** Exercise aim **
Reproduce each line of the entries that carries "cell".
-- Available data follows --
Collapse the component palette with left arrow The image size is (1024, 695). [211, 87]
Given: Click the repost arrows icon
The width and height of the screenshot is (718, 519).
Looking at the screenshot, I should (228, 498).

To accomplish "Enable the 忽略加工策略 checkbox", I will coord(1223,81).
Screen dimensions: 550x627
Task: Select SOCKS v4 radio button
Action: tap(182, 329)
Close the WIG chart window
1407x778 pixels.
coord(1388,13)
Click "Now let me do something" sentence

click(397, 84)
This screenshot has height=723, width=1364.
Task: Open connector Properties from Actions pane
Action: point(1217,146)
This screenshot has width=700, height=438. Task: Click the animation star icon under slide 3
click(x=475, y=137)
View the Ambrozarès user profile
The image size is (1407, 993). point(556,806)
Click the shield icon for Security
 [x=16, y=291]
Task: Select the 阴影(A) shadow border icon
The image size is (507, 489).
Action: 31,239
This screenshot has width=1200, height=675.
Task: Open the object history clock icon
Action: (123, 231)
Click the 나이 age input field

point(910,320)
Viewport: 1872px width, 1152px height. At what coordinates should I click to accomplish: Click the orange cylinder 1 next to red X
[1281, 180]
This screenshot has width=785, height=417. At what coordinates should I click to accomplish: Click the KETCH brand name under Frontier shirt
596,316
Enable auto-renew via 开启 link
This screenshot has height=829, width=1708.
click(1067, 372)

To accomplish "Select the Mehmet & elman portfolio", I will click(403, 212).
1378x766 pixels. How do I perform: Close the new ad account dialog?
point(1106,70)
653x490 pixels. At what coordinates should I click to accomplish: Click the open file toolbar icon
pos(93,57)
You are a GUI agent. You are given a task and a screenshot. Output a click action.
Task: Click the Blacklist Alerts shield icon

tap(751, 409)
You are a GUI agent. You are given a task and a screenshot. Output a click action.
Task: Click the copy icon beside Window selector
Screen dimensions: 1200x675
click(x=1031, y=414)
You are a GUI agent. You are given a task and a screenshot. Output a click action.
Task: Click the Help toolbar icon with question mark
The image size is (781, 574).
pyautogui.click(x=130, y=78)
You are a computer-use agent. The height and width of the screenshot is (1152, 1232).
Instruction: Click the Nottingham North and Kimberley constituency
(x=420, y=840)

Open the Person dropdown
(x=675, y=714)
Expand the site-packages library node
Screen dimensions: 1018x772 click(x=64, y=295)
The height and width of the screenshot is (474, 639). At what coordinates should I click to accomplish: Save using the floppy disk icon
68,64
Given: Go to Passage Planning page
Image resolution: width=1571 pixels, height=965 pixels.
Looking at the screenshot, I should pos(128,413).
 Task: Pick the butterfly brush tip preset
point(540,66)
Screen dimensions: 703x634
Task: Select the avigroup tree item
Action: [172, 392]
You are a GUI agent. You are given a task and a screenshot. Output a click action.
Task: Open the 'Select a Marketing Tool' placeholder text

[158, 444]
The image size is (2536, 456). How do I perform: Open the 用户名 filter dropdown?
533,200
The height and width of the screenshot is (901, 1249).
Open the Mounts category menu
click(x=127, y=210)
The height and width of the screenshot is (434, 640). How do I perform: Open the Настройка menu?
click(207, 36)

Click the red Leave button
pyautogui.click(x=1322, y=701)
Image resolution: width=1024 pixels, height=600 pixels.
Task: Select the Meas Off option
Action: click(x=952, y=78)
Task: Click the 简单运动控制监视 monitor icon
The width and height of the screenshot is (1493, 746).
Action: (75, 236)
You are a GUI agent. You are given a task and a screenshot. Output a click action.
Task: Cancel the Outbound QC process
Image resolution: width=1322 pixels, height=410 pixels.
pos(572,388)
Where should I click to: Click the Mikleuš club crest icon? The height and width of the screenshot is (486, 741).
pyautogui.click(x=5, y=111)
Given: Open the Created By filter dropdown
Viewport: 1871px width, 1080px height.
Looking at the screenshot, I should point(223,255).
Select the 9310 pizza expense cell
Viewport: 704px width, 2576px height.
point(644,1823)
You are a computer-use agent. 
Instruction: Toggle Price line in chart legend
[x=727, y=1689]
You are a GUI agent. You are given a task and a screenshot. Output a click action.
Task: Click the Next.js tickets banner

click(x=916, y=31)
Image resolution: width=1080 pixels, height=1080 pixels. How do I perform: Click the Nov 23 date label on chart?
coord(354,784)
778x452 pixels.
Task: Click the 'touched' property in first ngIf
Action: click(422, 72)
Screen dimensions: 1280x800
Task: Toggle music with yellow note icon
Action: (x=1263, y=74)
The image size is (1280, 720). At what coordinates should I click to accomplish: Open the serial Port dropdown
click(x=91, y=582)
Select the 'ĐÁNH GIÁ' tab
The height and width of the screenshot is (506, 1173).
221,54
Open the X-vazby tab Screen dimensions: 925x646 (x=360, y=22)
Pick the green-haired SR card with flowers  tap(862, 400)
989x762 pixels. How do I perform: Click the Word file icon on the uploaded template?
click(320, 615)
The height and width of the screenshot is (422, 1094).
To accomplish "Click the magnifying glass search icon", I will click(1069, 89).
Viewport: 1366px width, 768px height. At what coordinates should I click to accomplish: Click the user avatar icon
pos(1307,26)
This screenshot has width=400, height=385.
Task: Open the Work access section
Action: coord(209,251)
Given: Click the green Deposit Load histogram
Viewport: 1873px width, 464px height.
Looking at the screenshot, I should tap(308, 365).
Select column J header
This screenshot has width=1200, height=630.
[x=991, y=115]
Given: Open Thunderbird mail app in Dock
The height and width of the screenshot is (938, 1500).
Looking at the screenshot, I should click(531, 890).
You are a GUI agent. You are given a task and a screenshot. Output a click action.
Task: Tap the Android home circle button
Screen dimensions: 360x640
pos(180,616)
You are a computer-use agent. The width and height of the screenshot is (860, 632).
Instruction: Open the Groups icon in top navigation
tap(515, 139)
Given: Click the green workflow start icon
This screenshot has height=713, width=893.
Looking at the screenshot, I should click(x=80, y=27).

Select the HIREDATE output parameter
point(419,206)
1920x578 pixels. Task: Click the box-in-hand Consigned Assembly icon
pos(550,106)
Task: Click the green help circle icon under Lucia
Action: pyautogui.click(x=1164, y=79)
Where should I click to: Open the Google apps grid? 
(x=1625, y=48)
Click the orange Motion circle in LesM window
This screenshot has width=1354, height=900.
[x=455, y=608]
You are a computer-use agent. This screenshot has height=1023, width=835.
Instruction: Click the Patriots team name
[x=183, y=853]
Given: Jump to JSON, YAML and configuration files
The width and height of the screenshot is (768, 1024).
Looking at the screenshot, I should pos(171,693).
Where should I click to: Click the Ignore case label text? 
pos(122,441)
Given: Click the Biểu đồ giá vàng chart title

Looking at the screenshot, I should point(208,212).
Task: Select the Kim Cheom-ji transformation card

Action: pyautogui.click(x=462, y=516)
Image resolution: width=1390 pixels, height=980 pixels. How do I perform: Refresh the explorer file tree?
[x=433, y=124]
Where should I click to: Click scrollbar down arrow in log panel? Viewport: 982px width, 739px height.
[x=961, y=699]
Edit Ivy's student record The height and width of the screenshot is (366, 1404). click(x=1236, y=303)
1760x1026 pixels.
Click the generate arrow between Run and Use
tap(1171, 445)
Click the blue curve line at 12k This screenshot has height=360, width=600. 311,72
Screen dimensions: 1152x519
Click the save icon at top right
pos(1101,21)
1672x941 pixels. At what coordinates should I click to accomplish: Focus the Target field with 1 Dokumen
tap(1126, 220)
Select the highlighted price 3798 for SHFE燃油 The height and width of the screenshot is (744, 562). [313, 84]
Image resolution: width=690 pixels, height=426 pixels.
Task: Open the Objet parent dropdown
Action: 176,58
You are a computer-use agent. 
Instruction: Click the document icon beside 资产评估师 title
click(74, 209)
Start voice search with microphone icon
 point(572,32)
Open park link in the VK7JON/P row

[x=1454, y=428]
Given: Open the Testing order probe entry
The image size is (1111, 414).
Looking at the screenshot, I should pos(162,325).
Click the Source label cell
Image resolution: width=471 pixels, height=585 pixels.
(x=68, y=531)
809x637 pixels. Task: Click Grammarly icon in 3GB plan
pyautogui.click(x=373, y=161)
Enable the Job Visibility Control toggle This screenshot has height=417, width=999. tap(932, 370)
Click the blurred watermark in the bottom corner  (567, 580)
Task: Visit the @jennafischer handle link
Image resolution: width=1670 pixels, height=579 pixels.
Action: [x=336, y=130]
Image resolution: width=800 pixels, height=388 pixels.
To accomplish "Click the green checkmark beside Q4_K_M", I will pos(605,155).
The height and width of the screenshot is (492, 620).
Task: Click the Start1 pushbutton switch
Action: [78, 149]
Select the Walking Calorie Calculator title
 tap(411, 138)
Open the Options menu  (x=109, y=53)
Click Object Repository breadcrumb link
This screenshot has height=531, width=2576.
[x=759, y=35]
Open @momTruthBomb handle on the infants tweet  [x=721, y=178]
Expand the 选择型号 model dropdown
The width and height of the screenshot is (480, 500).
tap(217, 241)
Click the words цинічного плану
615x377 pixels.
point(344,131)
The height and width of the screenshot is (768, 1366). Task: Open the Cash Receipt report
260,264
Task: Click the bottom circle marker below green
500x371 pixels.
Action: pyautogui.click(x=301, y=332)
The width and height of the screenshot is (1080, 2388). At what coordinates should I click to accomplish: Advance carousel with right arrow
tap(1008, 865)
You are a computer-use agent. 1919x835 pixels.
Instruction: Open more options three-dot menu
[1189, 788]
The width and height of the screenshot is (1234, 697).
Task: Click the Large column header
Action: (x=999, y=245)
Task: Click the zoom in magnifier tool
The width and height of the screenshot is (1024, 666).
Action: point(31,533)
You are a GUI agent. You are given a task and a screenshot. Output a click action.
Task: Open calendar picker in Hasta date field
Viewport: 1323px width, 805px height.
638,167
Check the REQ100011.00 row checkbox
-- Available data concluded --
** Result of the exercise **
Select the 9310 pizza expense cell
Click the Source label cell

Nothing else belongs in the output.